- [WORK TO COMPLETE]: Can you write out again the lines starting at the very first line and ending at the line that contains "click(x=474, y=59)", with both of those lines included and the pictures left out?

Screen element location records
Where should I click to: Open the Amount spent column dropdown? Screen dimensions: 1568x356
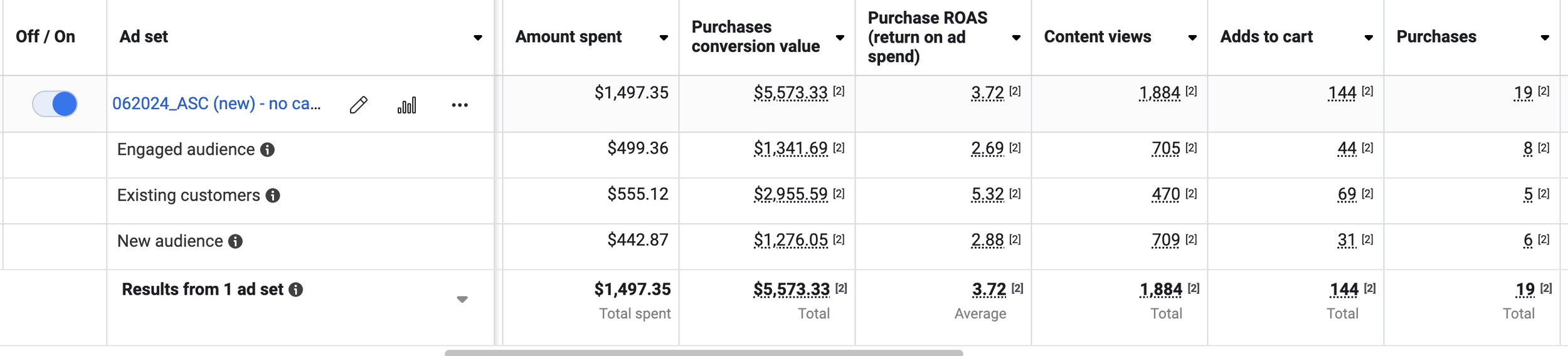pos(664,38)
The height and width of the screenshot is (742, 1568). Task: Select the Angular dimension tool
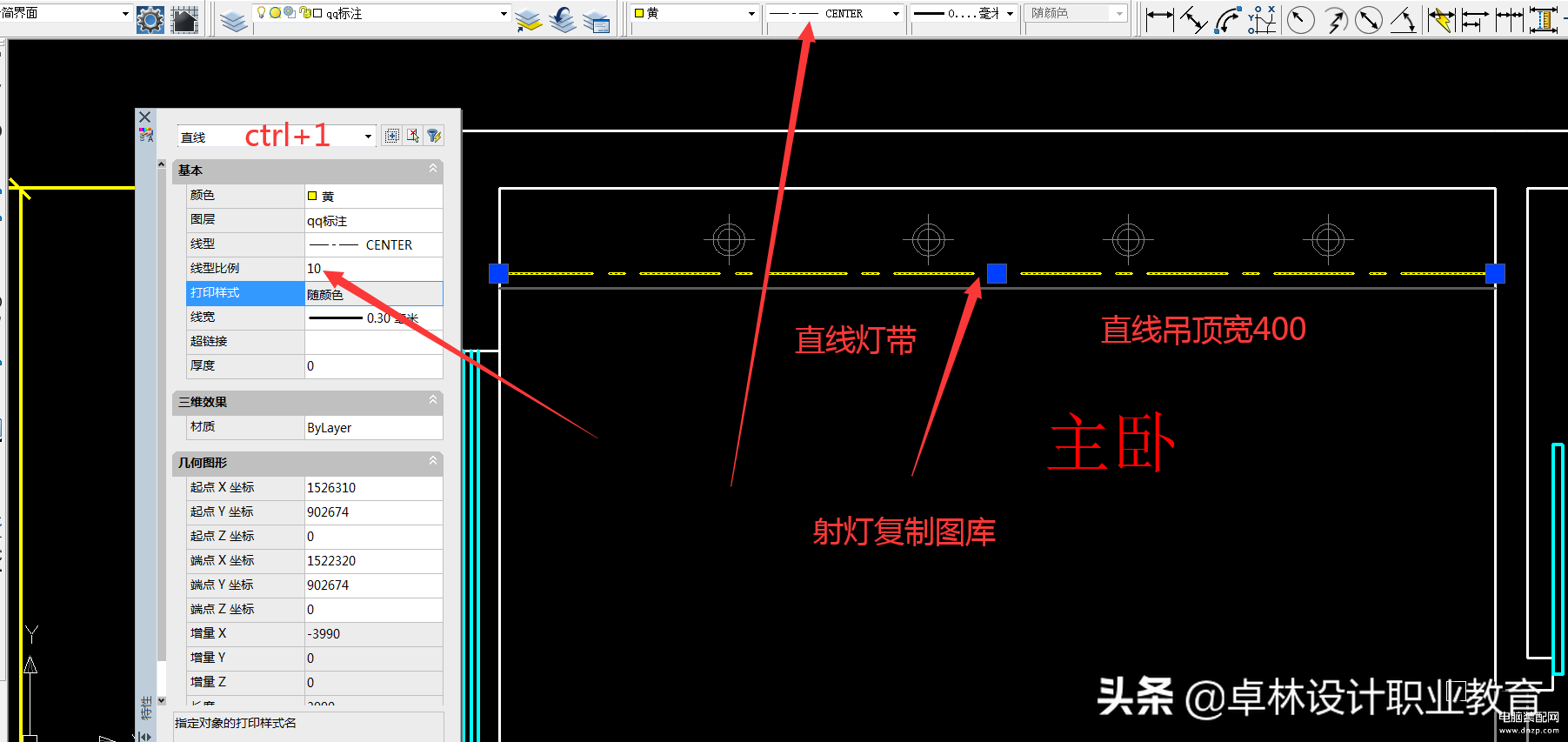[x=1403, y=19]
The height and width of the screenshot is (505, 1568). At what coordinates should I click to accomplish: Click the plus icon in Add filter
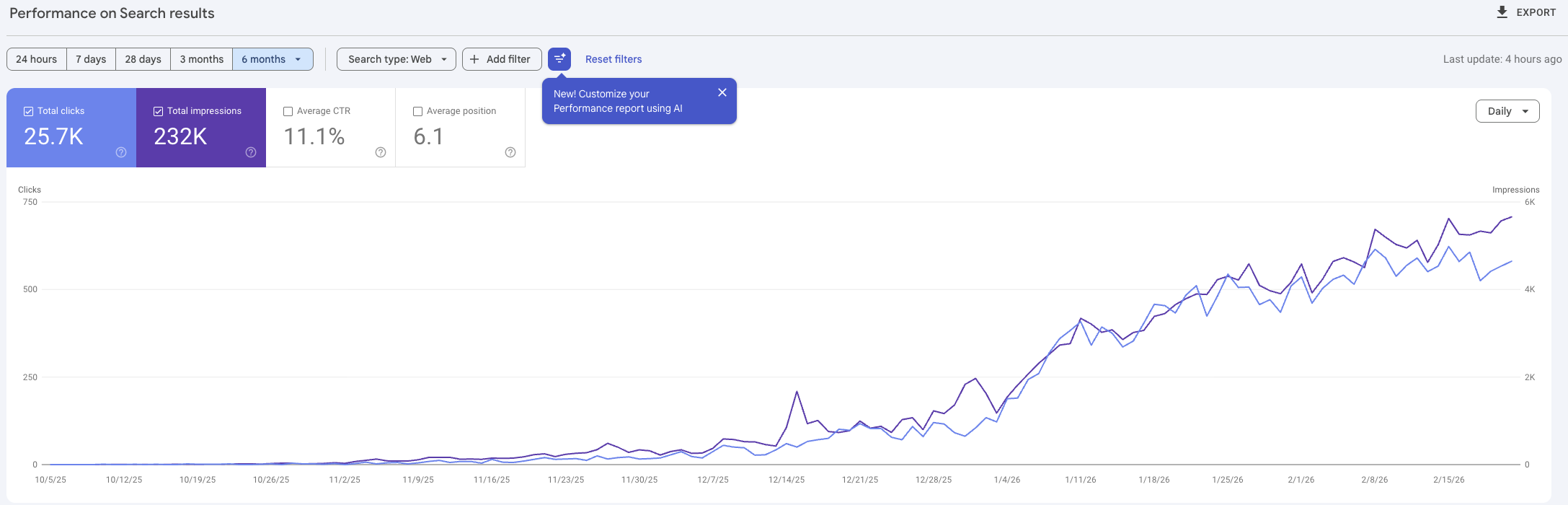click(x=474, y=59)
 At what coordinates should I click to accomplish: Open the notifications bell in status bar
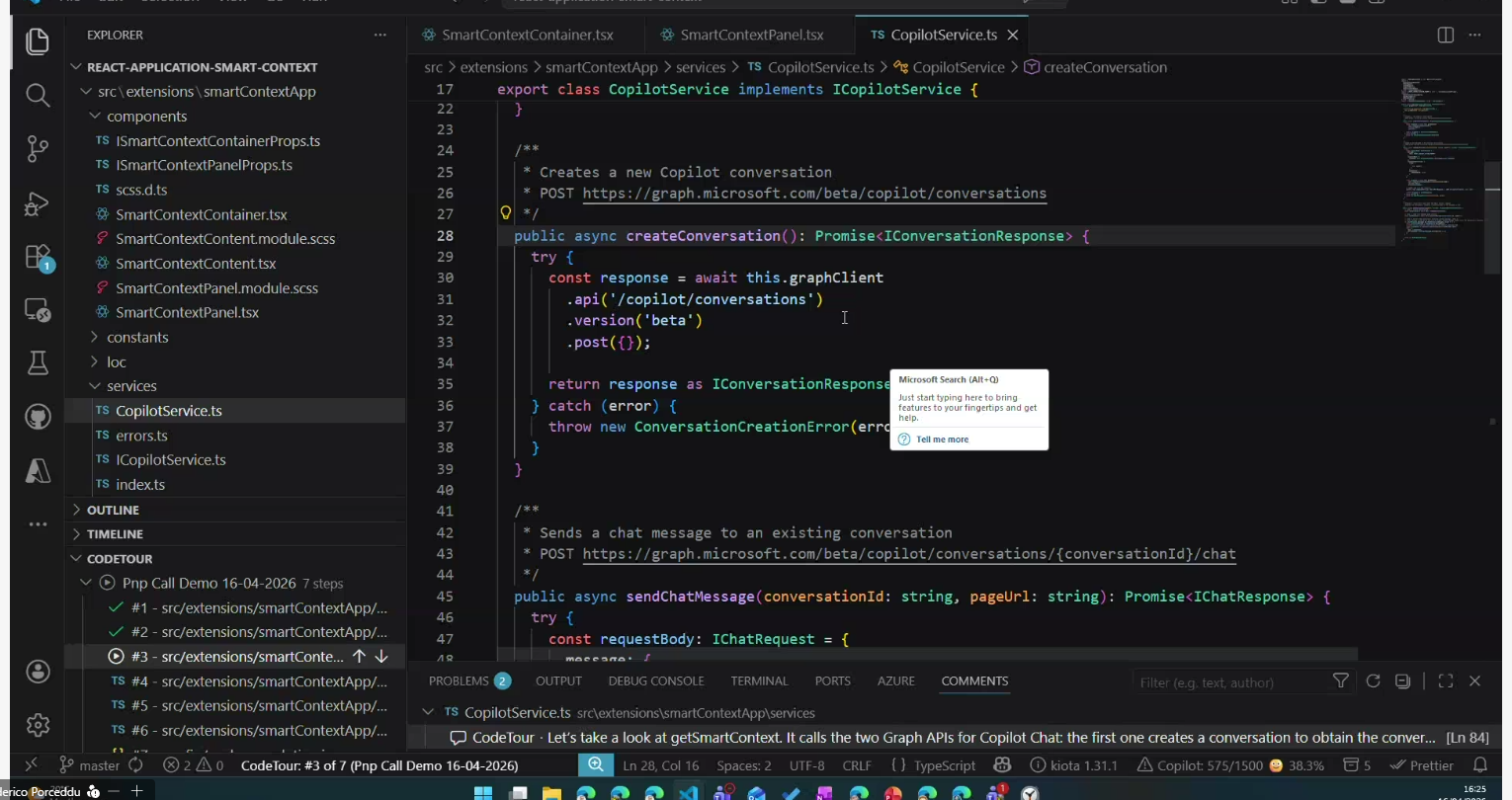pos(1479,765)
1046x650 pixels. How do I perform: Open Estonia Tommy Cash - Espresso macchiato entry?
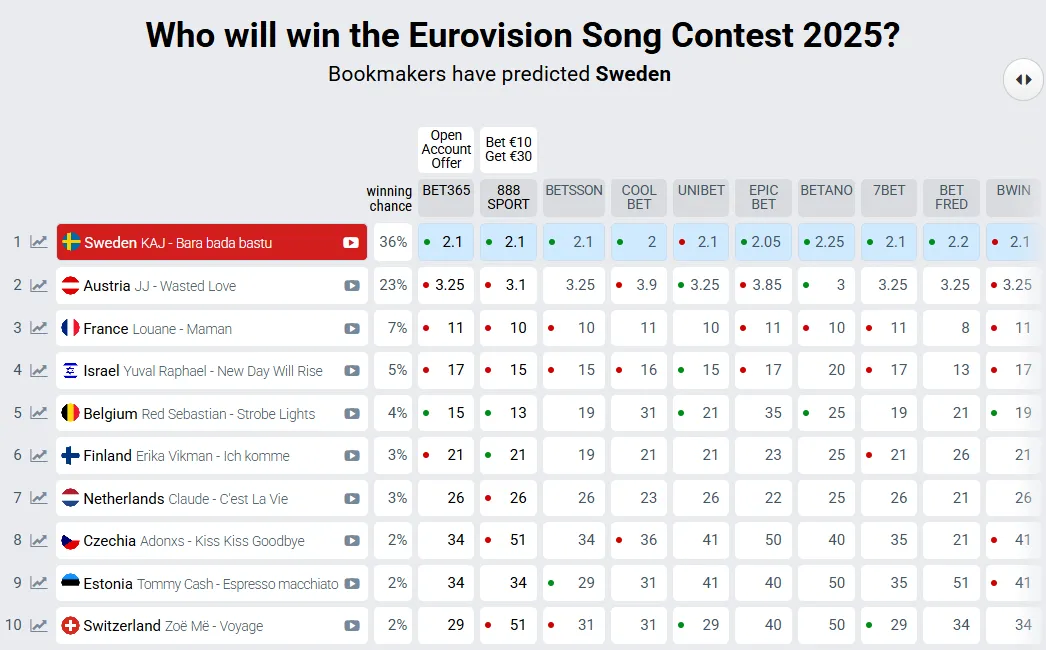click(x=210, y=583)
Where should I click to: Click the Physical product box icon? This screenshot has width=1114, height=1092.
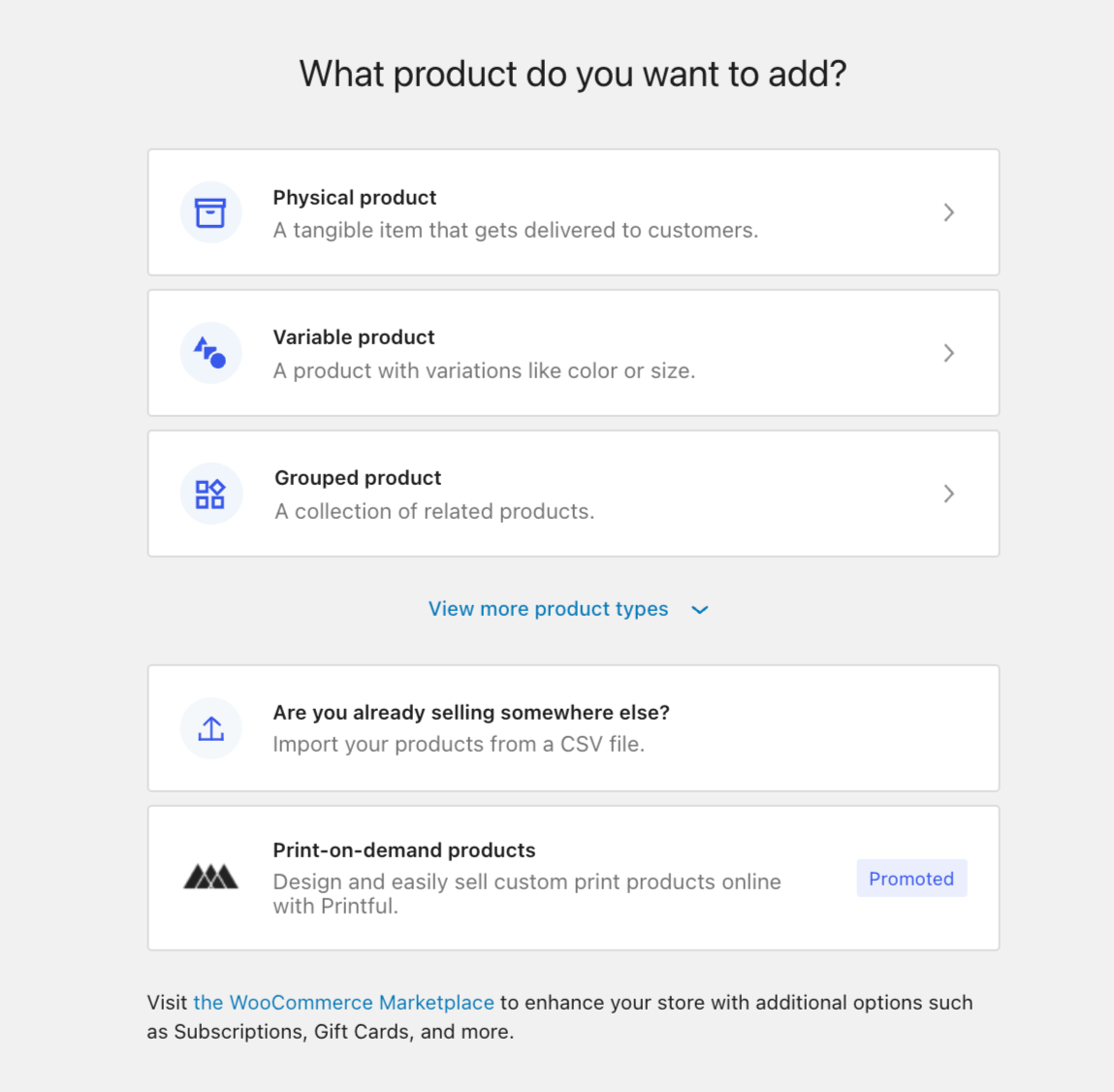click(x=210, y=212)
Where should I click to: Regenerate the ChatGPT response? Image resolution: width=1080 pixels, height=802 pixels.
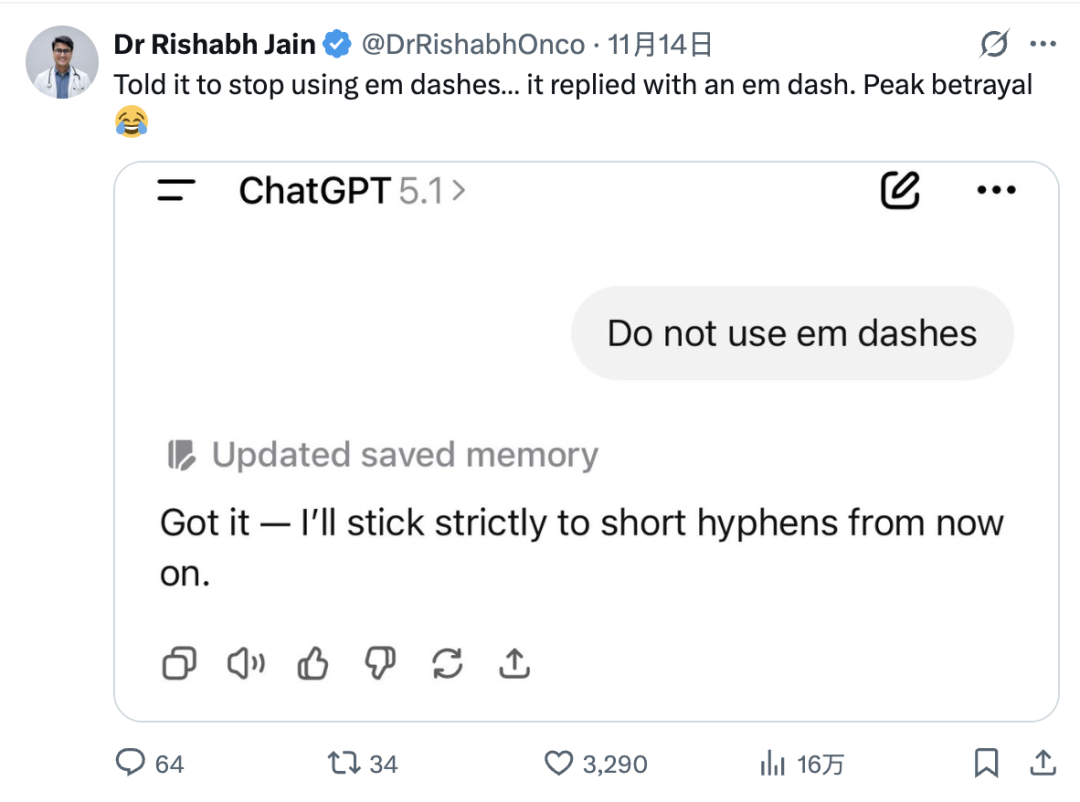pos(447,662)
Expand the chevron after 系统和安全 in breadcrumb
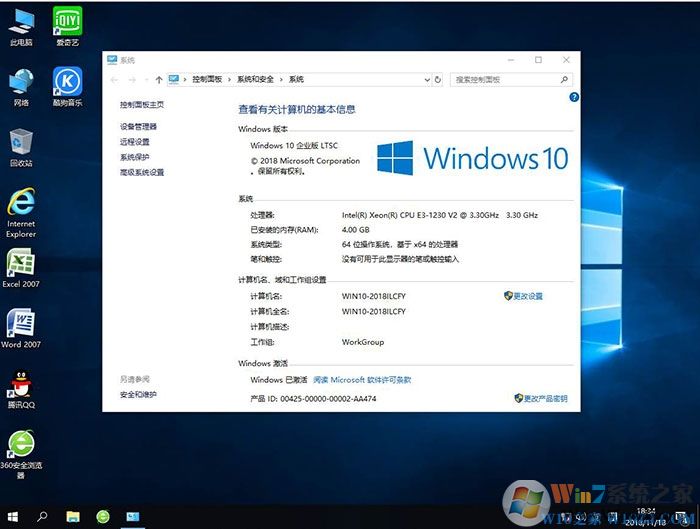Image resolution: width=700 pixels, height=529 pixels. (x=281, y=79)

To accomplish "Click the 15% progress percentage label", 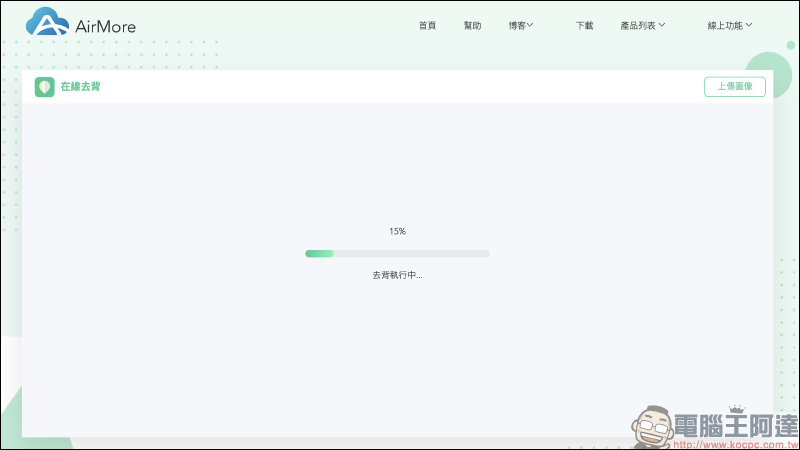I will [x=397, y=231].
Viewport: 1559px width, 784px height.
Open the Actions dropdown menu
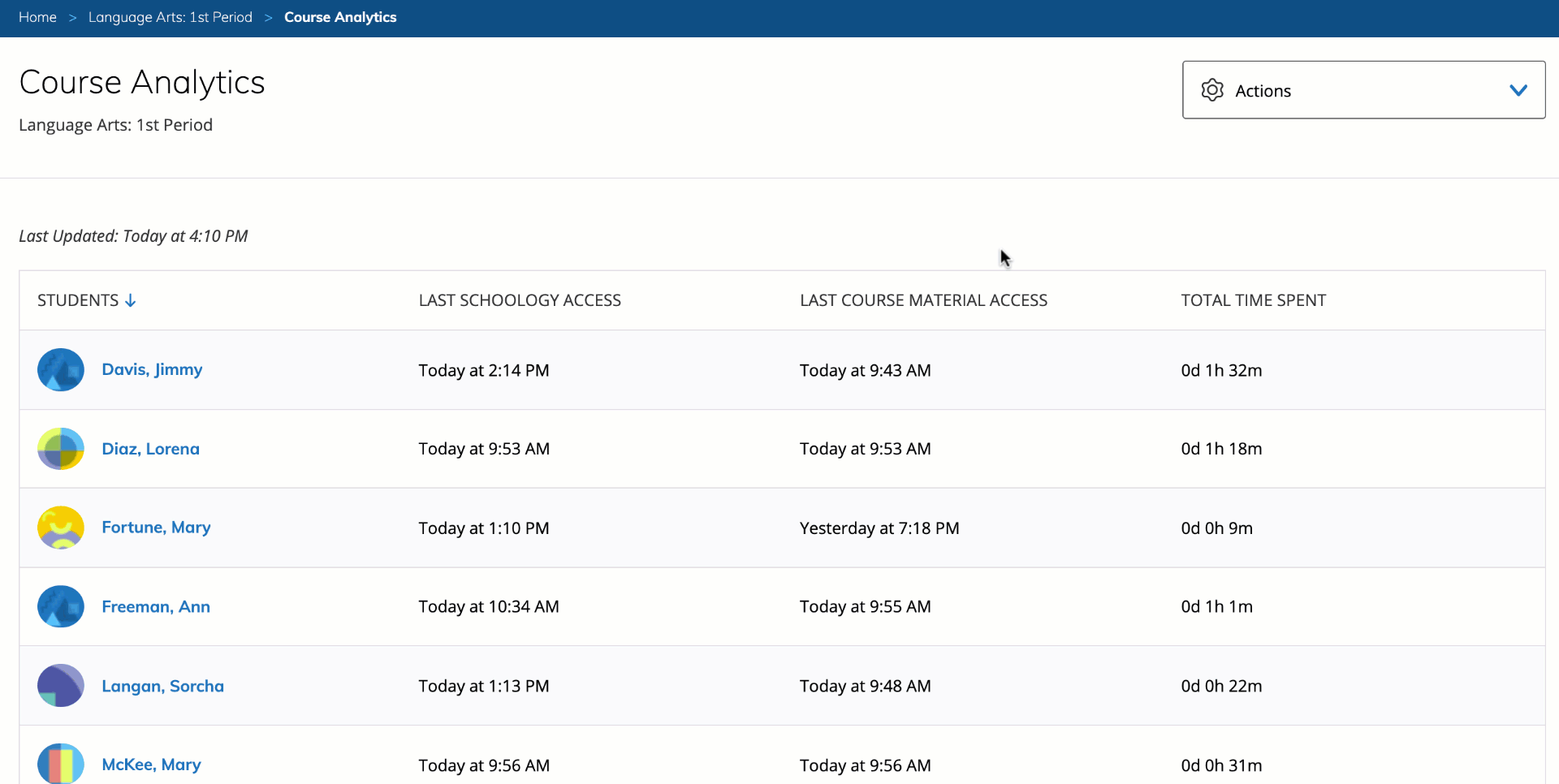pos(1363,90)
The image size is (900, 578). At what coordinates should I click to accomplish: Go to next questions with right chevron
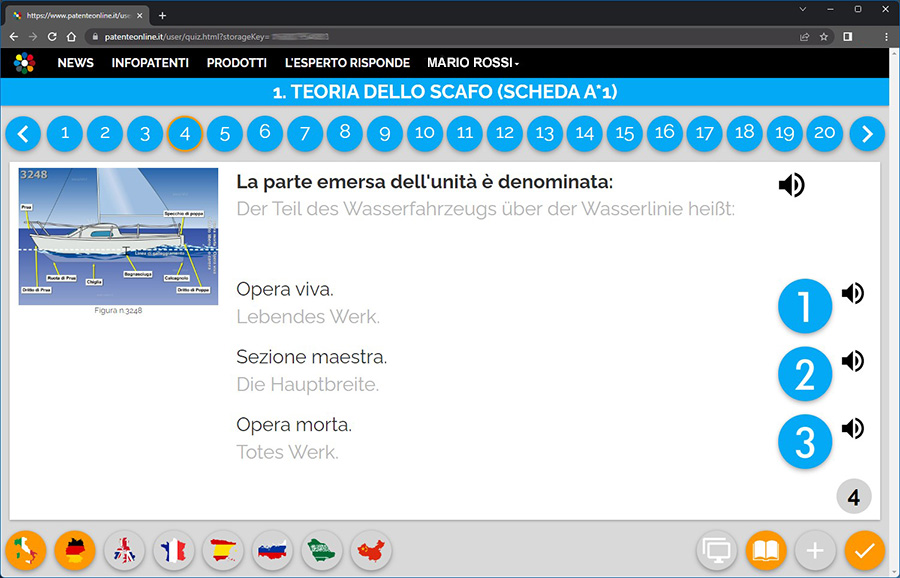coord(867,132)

- [SOLVED PROBLEM]:
Where should I click to: Open the Amount spent column dropdown? Screen dimensions: 1568x356
pos(664,38)
The height and width of the screenshot is (742, 1568). Task: Select the Angular dimension tool
[x=1403, y=19]
The height and width of the screenshot is (505, 1568). At what coordinates should I click to accomplish: Click the plus icon in Add filter
click(x=474, y=59)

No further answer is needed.